Todos los niveles inferiores adquieren un significado trascendente si logramos
relacionarlos con la "historia". Incluso nuestras heridas se
convierten en sagradas al contemplarlas dentro de la Gran Imagen. Los
cristianos aprendemos a identificar nuestras heridas con las de Jesús y con los
sufrimientos del cuerpo universal de Cristo (Flp 3,11-12; Col 1,24-25).
Uno de los temas osados que se desarrollan
en la tradición judío-cristiana y que alcanza su plenitud en la crucifixión de
Jesús es el reconocimiento de la importancia cósmica y personal del dolor y el
sufrimiento humano. Lo vemos sobre todo en los cuatro "cánticos del
Siervo" de Isaías (Is 42-53), en el relato de Jonás y en libro de Job.
Jesús cita a Isaías con mayor frecuencia
que a cualquier otro profeta; elabora lo que ya en su tiempo admitía la
tradición judía. Por ejemplo, cabe afirmar que el relato de Job constituye la
cima y la síntesis de la respuesta creyente del AT al sufrimiento. También
podría decirse que la "historia" de Jesús es análoga a la de
Jeremías, el profeta que alza la voz, pero no encuentra reconocimiento alguno.
Jesús es Job, solo que ¡crucificado!
“El dolor nos enseña algo del todo
contrario a la intuición común: que debemos bajar antes de saber qué significa
subir”. Por lo que respecta al ego, casi todas
las religiones enseñan de un modo u otro que todo "debe morir antes de
morir". Parece que el sufrimiento, sea de la clase que sea, es lo
único suficientemente fuerte para desestabilizar nuestra arrogancia e
ignorancia. Yo definiría el “sufrimiento” de forma muy sencilla
como "toda
situación en la que uno ha dejado de tener el control".
Si la religión no es capaz de encontrar un
sentido para el sufrimiento humano, la humanidad se enfrenta a un grave
problema. Todas las religiones saludables nos muestran cómo afrontar el
absurdo, la tragedia, el sentido y la injusticia. “Si no transformamos nuestro
dolor, sin lugar a dudas lo transmitiremos”.
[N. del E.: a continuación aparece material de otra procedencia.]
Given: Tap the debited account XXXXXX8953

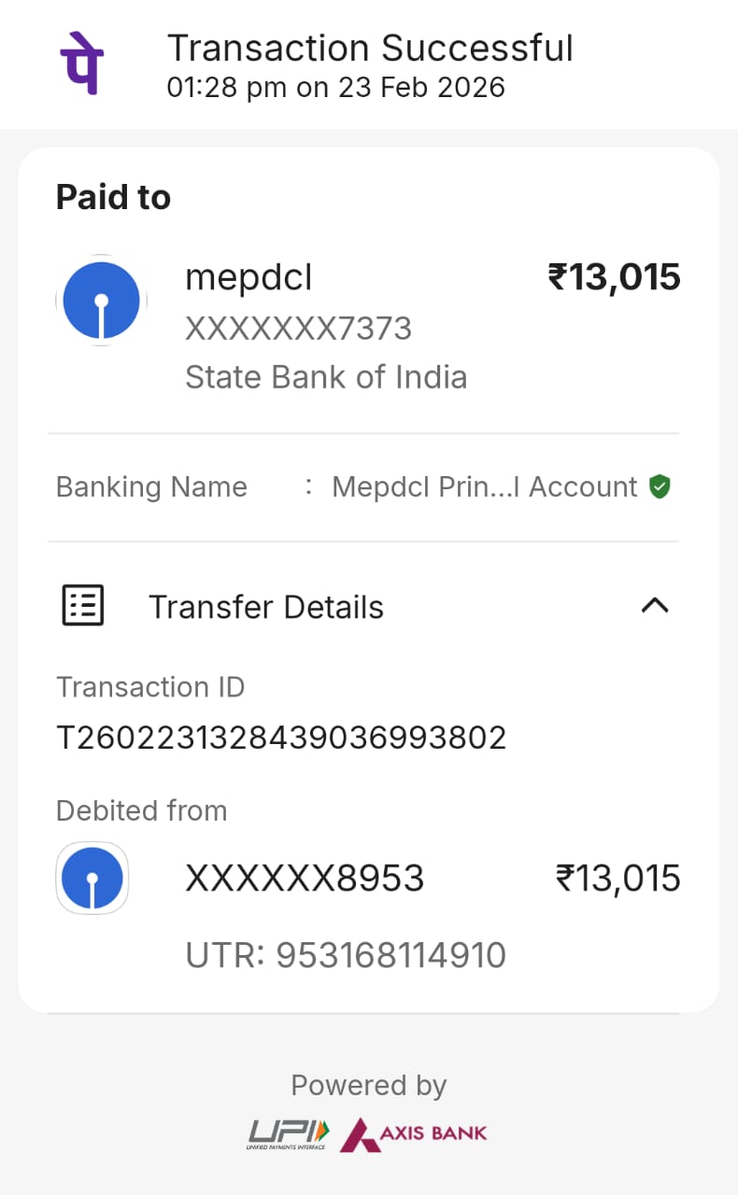Looking at the screenshot, I should point(305,879).
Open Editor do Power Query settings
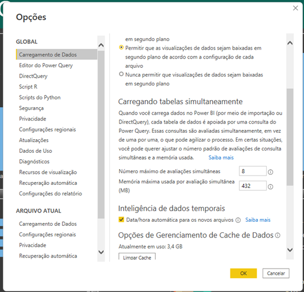This screenshot has width=304, height=292. point(46,66)
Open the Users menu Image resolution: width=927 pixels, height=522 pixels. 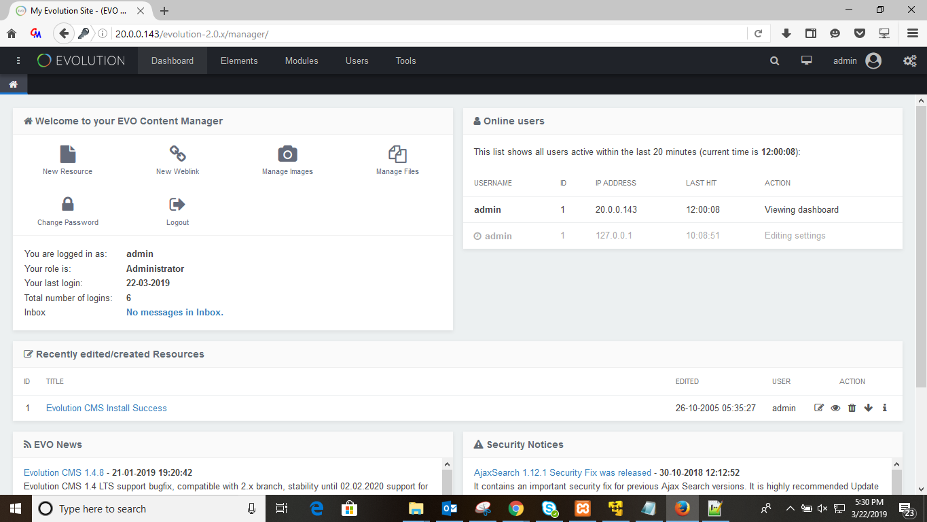pyautogui.click(x=357, y=60)
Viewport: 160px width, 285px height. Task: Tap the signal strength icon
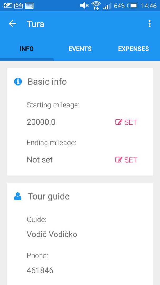click(107, 6)
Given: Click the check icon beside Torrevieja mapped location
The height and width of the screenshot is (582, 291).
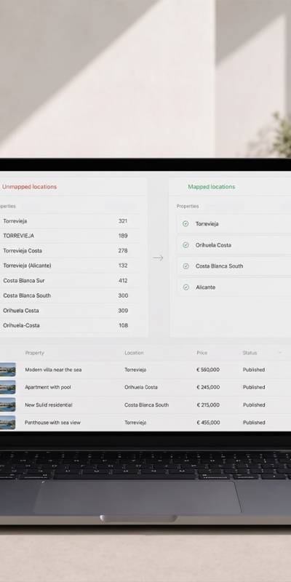Looking at the screenshot, I should [x=186, y=223].
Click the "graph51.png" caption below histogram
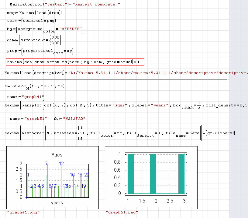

Si no hallamos el modo de transfigurar
nuestras heridas en heridas sagradas, nos convertiremos inexorablemente en
personas negativas o amargadas. De hecho, personas amargadas las hay en todas
partes, dentro y fuera de la Iglesia. A medida que transcurre su vida, tales
personas acumulan heridas, decepciones, traiciones y abandonos, así como la
carga de su propia pecaminosidad y desgarradura, hasta el punto de que ya no
saben qué hacer con todo ello.
Si no existe ninguna forma de hallar un
sentido más profundo a nuestro sufrimiento, de descubrir que “Dios está de algún modo presente en él”
y puede incluso usarlo para bien, por regla general nos cerraremos a cal y
canto. El movimiento natural del ego es protegerse para no ser herido de nuevo.